Si recuerdan hace ya unas semanas
criticamos con dureza a la UE por, ante la grave crisis de refugiados que se
había desatado, convocar una cumbre de urgencia al respecto para un plazo de
dos o tres semanas. Era obvio que en ese transcurso de tiempo las cosas iban a
complicarse, y así lo han hecho. Llegó
el 14 de septiembre, ayer, fecha del encuentro, y el resultado es, simplemente,
deprimente. Desacuerdo entre los países sobre la obligatoriedad de las
cuotas y las cuantías de las mismas. En una reunión que, sospecho, fue para los
burócratas de Bruselas muy similar a las que se realizan sobre materias
agrarias, la conclusión fue que, tarde y mal, no hay acuerdo.
Son los países del este de Europa
los que, con más fuerza, se oponen a esta distribución de inmigrantes y los que
desarrollan un discurso más duro contra ellos. ¿Por qué? No lo se. Y me extraña
mucho. De hecho, debiera ser justo al revés. Este año se cumplen veintiséis
desde la caída del muro de Berlín y la liberación de la Europa del este del
yugo soviético. Durante todos esos años de dictadura férrea eran pocos los
inmigrantes que, procedentes de esos países, llegaban a occidente, porque las
dictaduras comunistas se han caracterizado, entre otras cosas, por controlas
muy bien sus fronteras no para que nadie penetre por ellas, como sería lo
habitual, sino para que nadie salga. Eran inmensas cárceles. La liberación
supuso un inicial flujo de ciudadanos que huían de la miseria en la que se
encontraban sus países, y la progresiva integración de los mismos en la UE ha
supuesto que un flujo constante de inmigrantes económicos provenientes del este
que han llegado a nuestras naciones. Polacos en el Reino Unido, Rumanos en
España, etc. Pero más allá de la necesidad económica, son los nacionales de
esos países los europeos que más fresco tienen el recuerdo de lo que es vivir
bajo un régimen autoritario, de carecer de libertades, de saber lo que es ser
perseguido por tener ideas prohibidas.
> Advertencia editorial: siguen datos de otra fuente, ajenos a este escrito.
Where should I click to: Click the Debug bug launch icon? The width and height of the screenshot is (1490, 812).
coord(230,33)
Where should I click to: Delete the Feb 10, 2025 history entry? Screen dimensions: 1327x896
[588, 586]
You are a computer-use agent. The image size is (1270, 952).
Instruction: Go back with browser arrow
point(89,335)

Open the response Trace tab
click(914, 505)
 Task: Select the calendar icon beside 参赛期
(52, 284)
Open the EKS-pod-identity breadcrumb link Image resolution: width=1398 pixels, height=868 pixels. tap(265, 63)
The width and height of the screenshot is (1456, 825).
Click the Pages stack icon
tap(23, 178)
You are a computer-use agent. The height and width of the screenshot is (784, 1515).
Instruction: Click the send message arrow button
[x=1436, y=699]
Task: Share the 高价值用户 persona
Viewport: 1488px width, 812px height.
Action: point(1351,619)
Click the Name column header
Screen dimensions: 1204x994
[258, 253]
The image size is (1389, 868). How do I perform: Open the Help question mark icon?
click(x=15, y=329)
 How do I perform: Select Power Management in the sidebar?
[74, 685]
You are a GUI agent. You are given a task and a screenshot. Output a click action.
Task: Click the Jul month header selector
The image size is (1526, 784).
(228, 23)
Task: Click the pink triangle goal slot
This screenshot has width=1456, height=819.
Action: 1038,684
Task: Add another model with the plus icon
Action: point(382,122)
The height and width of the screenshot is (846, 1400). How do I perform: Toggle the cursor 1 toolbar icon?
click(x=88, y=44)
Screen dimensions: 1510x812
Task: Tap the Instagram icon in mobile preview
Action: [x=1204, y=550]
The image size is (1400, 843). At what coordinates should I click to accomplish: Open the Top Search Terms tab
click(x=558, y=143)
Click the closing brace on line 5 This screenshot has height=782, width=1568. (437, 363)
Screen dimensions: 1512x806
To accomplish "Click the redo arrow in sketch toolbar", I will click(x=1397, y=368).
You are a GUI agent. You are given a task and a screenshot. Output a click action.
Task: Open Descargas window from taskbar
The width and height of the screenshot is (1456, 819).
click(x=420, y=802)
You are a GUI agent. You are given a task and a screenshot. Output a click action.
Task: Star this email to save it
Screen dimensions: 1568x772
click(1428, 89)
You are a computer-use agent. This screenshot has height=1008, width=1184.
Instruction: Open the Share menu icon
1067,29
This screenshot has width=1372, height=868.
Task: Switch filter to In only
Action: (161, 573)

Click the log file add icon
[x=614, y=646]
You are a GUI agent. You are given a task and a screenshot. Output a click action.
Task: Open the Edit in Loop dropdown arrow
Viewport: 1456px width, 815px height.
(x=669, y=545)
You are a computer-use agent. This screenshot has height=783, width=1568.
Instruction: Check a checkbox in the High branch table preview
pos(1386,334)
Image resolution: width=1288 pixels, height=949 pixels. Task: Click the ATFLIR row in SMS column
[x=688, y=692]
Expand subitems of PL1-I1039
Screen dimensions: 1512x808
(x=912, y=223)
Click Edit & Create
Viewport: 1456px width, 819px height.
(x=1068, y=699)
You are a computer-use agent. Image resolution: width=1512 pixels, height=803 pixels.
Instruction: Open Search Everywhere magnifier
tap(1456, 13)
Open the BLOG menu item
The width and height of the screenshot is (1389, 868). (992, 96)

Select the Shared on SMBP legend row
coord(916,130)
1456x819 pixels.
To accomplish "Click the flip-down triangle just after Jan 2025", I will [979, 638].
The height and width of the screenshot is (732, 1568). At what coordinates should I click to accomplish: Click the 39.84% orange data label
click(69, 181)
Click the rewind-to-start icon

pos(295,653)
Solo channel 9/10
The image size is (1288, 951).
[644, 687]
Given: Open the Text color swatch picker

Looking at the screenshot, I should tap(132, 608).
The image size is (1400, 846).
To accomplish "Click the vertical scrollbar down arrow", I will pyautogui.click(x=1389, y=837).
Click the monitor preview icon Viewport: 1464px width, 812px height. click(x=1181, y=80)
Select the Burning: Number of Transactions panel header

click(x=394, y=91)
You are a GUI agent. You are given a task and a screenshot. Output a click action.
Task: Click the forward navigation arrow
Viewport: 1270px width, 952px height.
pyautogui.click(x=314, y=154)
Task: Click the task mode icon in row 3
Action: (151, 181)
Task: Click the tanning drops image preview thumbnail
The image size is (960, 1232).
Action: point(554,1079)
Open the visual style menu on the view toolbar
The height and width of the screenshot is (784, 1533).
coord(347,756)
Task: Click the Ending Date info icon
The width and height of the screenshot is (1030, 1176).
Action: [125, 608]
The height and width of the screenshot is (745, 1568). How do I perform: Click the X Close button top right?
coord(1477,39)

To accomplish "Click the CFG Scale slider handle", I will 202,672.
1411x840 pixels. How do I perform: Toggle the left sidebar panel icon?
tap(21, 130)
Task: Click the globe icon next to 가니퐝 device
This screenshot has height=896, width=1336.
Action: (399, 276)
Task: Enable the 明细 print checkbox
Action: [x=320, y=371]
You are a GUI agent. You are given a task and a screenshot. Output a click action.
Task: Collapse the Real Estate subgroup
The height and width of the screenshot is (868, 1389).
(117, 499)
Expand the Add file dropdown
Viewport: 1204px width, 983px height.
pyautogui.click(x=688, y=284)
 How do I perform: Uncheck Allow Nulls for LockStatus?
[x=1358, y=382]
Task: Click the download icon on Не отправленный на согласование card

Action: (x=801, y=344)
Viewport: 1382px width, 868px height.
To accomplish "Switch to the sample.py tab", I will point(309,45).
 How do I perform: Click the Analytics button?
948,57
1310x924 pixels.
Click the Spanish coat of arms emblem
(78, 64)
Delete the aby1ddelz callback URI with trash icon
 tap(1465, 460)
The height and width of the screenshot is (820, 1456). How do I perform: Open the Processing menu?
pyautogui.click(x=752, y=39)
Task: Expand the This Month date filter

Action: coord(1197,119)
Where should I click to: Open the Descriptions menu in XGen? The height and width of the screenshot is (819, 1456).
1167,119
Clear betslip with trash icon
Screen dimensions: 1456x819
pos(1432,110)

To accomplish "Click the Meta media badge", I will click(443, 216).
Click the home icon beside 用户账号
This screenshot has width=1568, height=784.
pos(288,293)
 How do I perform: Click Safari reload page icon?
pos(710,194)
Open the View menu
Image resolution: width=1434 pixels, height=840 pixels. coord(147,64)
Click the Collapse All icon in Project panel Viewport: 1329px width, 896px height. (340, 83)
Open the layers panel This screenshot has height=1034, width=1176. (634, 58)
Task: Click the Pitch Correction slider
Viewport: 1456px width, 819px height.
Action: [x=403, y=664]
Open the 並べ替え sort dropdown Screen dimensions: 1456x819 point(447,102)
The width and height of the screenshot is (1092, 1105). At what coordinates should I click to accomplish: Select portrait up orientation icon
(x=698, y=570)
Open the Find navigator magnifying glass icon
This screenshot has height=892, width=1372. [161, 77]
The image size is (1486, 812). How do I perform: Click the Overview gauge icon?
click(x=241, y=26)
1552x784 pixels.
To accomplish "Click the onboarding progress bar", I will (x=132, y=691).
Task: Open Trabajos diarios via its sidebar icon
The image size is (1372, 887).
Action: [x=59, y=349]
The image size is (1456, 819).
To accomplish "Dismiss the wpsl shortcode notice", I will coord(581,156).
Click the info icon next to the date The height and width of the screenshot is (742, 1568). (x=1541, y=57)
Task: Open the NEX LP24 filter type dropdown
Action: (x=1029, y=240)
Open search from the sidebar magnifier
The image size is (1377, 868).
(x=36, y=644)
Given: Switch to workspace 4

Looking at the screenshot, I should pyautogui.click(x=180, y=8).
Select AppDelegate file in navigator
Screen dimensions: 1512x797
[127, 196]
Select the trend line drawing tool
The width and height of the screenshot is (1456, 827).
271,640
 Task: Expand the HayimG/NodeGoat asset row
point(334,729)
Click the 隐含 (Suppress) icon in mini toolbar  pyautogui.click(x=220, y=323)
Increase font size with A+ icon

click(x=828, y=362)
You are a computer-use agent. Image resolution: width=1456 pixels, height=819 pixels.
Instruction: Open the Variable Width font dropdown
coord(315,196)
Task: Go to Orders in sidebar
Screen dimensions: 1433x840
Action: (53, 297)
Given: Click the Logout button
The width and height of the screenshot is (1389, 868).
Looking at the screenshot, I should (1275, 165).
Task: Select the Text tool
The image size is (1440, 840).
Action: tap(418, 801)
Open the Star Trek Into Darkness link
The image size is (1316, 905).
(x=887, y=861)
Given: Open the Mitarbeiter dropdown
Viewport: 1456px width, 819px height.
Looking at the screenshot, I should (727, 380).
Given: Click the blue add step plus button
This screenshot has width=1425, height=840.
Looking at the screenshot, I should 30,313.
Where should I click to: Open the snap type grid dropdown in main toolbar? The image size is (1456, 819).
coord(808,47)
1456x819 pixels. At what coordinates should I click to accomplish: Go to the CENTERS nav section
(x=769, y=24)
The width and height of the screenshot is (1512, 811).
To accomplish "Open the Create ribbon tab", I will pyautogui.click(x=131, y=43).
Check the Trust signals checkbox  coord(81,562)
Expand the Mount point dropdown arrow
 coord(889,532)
Su liberación económica es posterior a
la pura libertad de subirse a un muro y gritar, a la de enarbolar una pancarta,
un lema, una manifestación. En esos países gran parte de la población aún puede
contar, en primera persona, experiencias de haber sufrido la represión,
historias de condenas injustas, juicios farsa, detenciones arbitrarias,
separación de familias, persecución de cultos, torturas... el horror de la
dictadura. Y es precisamente en esas naciones donde el discurso receptivo ante
los inmigrantes que huyen de la guerra de oriente medio es más duro, expresa un
mayor rechazo, de todo tipo. Se usa el argumento económico de que son países más
pobres que los occidentales y no pueden hacer frente con sus medios a las
peticiones de asilo, pero esa es una razón menor, sobre todo si tenemos en
cuenta que la distribución de reparto elaborada por la Comisión hace que las
cifras que les correspondan sean bastante inferiores a las de una España que,
en economía, aún sigue maltrecha. No, no son las cuentas la fuente de la
oposición. No se si es el miedo que todos tenemos a que un extranjero venga y
nos quite el empleo, el temor que provoca en sociedades aún no muy
acostumbradas a la exposición exterior a verse avasalladas por gente que posee
estudios y experiencia, el miedo a la competencia, o cualquier otra razón
posible. Lo cierto es que la oposición que han mostrado desde un principio, y
que no deja de crecer, resulta muy deprimente vista desde los ojos de la ética
y, también, la historia.
Húngaro era Sándor Márai, escritor que tuvo que
huir de su país, que malvivió durante la dictadura del almirante Horthy, que se
opuso al nazismo en su país y a la dictadura comunista que vino después, y que
en 1948 no tuvo otra opción que largarse lo más lejos posible ante el odio que
sentía hacia su persona. Márai, les recomiendo que le lean, es el emblema del
europeo del este, cosmopolita, letrado, culto y sensible, que como el del
oeste, o de cualquier otra parte del mundo, huye cuando la locura se instala en
su país, para tratar de salvar su vida. Márai era húngaro, como lo son quienes
levantan esas vallas alambradas o arrojan comida a inmigrantes como si fueran
perros. Márai, otra vez, de estar vivo, se avergonzaría de su país.